[TASK DESCRIPTION]:
The reply should hold only the lines below beginning at the one with "This screenshot has height=410, width=479." and ending at the one with "The image size is (1704, 472).", copied exactly, with every picture left out.

===== LISTED RECORDS

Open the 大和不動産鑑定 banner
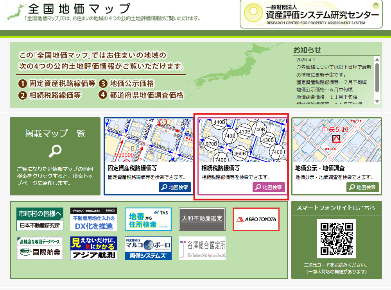391x290 pixels. click(x=202, y=219)
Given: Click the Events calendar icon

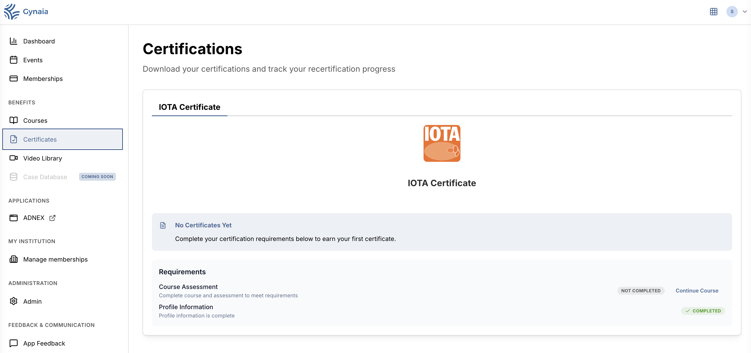Looking at the screenshot, I should [x=14, y=60].
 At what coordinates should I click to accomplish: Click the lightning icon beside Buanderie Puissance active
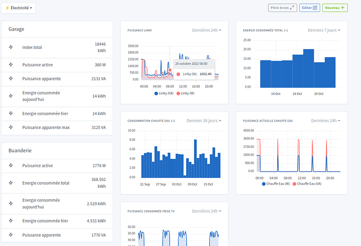11,166
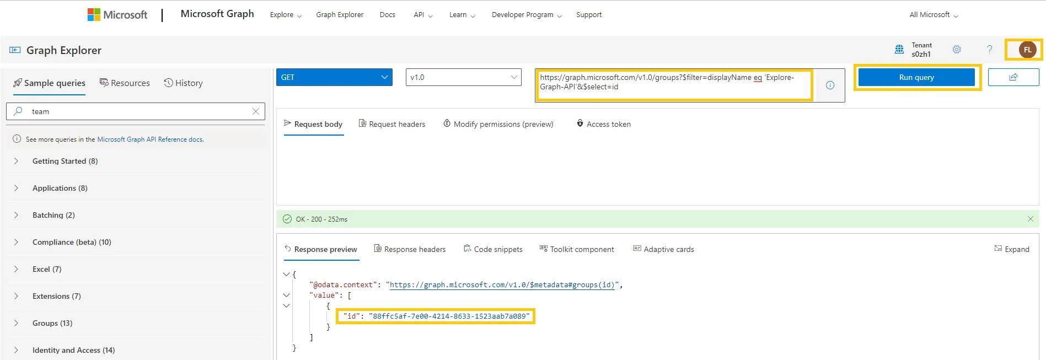This screenshot has height=360, width=1046.
Task: Collapse the root JSON response node
Action: pos(286,274)
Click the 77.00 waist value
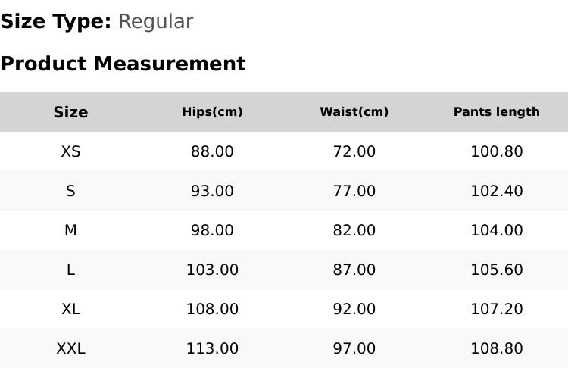Screen dimensions: 568x368 (354, 191)
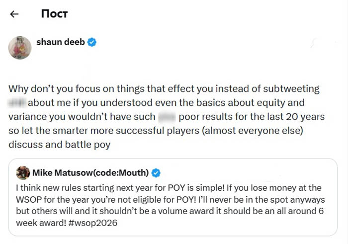Open the shaun deeb username link
This screenshot has width=348, height=244.
pos(61,42)
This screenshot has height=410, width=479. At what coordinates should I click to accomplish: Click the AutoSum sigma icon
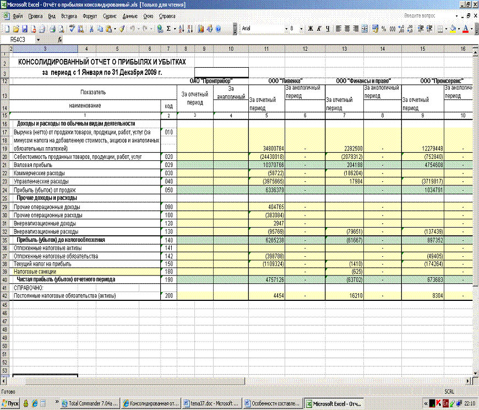[168, 28]
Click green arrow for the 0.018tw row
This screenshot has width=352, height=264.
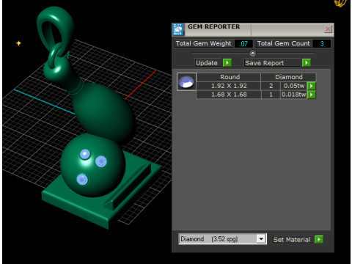pyautogui.click(x=312, y=95)
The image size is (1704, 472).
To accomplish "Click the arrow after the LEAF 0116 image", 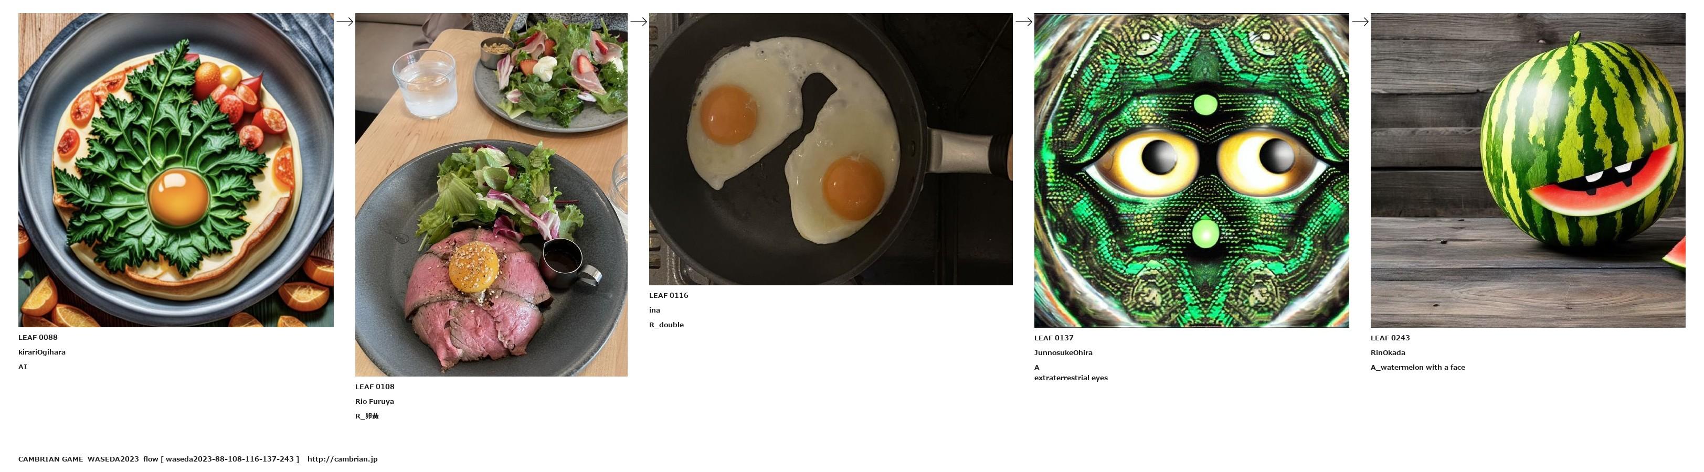I will point(1023,22).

==========

[SOLUTION TO THE PROBLEM]:
This screenshot has height=410, width=479. At what coordinates should I click to accomplish: Click the AutoSum sigma icon
[168, 28]
Click green arrow for the 0.018tw row
This screenshot has width=352, height=264.
pyautogui.click(x=312, y=95)
The image size is (1704, 472).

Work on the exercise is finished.